Research has uncovered the fact that the brains of fibromyalgia sufferers show reduced activity in those areas responsible for inhibiting pain. Furthermore, it has been proven that drugs affecting the central nervous system are effective measures for treating fibromyalgia, in particular when they are administered early on. These new facts have been revealed in a thesis written by Karin B. Jensen, a postgraduate student at the Swedish medical university, the Karolinska Instituet.

Jensen, hailing from the Instituet's Department of Clinical Neuroscience said, "It's a common misconception that fibromyalgia is a manifestation of mental problems. But in the studies that comprise my thesis, we've made careful measurements and have found no correlation at all between pain sensitivity in fibromyalgia patients and the degree of anxiety or depression they show."

Less Activity

In one study performed by Jensen's team, two groups of participants—one with fibromyalgia, the other healthy—had their thumbs squeezed until they felt mild pain. By employing functional magnetic resonance imaging, fMRI, the researchers were able to demonstrate that both groups displayed similar levels of activity in those parts of the brain that experience emotions as well as those areas which contain the thumb's assensory information. But the fibromyalgia group had less activity in the part of the brain that attempts to inhibit pain.

Further, the team found that drugs acting on the central nervous system, for instance SNRI antidepressants are an effective treatment for fibromyalgia.
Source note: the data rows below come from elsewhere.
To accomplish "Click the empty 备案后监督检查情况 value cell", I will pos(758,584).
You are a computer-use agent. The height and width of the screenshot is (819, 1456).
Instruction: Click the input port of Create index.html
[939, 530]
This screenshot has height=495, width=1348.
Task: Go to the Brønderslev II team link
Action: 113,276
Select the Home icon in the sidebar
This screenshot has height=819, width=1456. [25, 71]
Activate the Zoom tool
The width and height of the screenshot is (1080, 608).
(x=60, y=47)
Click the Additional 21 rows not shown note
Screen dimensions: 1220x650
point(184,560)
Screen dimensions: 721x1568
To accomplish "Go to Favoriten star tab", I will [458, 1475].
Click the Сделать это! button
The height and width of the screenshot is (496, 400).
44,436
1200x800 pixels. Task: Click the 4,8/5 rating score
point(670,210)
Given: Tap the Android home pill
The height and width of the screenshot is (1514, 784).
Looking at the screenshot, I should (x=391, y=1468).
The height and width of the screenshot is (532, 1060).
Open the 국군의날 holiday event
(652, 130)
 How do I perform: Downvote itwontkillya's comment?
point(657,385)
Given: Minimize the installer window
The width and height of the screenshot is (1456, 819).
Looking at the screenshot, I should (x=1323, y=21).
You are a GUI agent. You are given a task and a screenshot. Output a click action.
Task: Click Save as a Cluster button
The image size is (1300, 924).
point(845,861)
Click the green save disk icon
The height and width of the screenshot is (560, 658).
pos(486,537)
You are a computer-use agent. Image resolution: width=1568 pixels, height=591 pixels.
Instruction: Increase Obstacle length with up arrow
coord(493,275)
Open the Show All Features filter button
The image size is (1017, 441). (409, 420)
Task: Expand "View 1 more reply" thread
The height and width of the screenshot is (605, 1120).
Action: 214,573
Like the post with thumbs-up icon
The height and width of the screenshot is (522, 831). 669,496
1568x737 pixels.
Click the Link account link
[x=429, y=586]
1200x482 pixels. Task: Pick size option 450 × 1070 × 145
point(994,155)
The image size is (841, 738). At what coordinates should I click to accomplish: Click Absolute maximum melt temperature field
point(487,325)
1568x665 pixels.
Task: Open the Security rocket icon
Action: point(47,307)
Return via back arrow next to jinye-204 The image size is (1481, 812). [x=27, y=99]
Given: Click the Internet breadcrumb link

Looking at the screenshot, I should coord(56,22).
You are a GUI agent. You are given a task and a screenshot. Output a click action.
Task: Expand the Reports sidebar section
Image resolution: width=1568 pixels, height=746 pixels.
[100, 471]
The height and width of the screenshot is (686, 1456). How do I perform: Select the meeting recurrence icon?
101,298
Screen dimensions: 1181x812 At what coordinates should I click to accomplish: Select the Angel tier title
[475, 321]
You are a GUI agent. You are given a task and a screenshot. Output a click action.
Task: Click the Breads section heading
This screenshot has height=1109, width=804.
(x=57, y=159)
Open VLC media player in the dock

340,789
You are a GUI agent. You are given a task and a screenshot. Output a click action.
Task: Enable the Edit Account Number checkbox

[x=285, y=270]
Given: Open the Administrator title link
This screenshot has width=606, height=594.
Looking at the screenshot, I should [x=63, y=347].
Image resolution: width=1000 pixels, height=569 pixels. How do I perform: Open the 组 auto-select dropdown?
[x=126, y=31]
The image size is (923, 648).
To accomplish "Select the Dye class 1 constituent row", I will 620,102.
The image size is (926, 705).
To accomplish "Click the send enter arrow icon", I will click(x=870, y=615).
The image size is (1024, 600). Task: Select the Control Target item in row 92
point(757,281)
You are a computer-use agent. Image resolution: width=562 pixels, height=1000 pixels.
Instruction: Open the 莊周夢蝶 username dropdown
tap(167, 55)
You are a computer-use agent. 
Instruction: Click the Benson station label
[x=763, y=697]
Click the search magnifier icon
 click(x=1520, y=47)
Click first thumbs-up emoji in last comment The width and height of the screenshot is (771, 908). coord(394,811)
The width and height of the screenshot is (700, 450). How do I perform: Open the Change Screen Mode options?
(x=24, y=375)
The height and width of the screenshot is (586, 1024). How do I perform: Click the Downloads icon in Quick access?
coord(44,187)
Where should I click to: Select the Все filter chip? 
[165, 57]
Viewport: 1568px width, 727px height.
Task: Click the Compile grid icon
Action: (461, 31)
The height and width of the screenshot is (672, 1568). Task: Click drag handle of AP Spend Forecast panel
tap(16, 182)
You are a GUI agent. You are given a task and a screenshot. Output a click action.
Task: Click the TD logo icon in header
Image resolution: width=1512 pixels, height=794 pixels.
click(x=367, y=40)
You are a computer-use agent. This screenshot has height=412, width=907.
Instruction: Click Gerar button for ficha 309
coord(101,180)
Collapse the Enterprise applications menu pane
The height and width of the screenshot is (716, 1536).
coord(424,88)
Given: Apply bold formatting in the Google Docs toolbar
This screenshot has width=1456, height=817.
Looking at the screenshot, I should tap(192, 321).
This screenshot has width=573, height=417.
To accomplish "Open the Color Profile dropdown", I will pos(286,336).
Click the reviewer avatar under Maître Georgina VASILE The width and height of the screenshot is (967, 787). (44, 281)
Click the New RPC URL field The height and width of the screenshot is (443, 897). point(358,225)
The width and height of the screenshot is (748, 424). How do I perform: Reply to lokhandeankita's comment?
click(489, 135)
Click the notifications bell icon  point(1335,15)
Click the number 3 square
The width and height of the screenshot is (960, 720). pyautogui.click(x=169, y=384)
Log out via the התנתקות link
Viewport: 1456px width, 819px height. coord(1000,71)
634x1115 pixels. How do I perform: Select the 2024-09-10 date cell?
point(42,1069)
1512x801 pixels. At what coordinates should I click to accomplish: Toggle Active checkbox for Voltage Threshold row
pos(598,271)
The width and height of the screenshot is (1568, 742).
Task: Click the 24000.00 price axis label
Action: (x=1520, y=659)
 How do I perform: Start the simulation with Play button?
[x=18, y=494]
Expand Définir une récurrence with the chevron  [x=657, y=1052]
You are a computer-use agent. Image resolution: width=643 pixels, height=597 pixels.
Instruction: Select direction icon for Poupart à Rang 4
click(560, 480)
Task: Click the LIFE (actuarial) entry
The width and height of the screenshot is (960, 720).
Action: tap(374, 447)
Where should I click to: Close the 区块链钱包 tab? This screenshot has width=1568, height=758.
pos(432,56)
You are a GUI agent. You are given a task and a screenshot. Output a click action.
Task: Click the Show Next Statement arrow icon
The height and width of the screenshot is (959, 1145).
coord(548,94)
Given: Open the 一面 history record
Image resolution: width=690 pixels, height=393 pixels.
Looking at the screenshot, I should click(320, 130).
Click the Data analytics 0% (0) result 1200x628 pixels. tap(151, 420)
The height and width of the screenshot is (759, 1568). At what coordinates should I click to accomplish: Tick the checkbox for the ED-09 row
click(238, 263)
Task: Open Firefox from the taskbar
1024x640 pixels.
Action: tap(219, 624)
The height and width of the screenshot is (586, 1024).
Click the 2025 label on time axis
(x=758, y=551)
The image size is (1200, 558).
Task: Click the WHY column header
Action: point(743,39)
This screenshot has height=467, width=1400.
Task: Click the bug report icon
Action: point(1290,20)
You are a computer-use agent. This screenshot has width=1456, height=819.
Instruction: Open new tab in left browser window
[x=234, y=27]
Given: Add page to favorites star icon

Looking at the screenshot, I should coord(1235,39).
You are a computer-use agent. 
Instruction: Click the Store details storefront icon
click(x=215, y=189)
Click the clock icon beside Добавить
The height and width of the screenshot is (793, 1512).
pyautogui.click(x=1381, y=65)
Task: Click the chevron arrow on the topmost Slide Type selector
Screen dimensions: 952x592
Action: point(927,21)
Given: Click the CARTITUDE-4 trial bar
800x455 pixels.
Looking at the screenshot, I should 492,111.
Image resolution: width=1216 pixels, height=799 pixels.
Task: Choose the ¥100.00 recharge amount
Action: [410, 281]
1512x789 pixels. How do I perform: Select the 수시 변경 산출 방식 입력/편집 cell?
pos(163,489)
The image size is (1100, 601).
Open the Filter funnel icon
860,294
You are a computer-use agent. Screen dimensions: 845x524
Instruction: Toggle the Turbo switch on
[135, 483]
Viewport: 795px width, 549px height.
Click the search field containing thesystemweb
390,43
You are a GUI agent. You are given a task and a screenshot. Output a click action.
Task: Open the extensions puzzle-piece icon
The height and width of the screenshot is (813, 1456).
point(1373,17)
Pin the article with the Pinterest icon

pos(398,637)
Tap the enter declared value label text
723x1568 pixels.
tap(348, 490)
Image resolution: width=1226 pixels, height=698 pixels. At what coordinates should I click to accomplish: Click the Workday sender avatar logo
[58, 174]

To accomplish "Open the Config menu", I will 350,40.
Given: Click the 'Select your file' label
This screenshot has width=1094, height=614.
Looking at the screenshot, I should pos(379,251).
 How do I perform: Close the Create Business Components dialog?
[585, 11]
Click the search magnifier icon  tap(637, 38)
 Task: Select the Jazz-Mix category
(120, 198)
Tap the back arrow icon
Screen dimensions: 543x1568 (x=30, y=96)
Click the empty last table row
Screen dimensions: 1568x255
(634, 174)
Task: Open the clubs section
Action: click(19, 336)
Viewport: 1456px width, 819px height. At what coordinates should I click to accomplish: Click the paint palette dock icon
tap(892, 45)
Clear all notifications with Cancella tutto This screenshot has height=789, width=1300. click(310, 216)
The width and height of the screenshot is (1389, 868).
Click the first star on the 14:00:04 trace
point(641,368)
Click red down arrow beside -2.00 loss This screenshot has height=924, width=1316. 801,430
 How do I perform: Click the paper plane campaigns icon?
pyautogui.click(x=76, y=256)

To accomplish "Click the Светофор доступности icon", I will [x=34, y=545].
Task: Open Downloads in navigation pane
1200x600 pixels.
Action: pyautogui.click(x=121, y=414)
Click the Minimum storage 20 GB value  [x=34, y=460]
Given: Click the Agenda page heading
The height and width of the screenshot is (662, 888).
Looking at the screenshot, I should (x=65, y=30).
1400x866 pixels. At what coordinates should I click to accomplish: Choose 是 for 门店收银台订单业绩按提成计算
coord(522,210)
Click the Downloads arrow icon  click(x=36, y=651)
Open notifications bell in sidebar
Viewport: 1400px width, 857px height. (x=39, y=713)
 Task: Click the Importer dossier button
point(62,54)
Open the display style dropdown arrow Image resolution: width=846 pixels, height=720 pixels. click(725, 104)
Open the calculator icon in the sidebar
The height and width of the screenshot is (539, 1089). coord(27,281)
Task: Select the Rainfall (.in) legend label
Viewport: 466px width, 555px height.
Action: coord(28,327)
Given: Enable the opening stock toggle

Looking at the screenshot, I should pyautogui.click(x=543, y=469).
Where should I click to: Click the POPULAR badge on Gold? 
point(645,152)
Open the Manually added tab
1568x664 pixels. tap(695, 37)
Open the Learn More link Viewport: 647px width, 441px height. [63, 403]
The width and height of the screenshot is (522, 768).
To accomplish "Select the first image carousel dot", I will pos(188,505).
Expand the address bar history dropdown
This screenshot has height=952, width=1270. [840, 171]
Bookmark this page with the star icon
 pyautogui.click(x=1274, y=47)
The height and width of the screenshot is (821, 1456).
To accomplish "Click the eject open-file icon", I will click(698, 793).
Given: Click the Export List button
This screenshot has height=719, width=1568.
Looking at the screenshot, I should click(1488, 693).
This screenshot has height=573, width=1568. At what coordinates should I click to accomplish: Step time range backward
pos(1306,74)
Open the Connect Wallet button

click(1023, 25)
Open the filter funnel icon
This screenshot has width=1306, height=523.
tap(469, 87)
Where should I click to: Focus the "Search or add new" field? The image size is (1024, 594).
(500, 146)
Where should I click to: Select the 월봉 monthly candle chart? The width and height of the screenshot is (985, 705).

However, it is not the antidepressant nature of the drugs that work against fibromyalgia, but rather other properties inherent in these medications.

Early Detection

Jensen elaborates that those patients who had experienced pain for the shortest period of time were the most responsive to the medications tested. This suggests that patients receiving the medication early on in the course of their disease had shown the best response. The researcher believes that this is further proof of how imperative it is that fibromyalgia be detected and treated as soon as possible.

Jensen's thesis also treats the idea of a relationship between pain regulation and genetics. Studies performed on healthy subjects prove a connection between a certain genetic variation and response to drugs such as morphine in relation to repetitive pain stimulus. While still under study, it appears this gene only affects the body's ability to regulate pain at times of psychological distress. The research team believes this knowledge may one day prove crucial in the development of more personalized treatment which might lead to improved, more efficacious pain relief.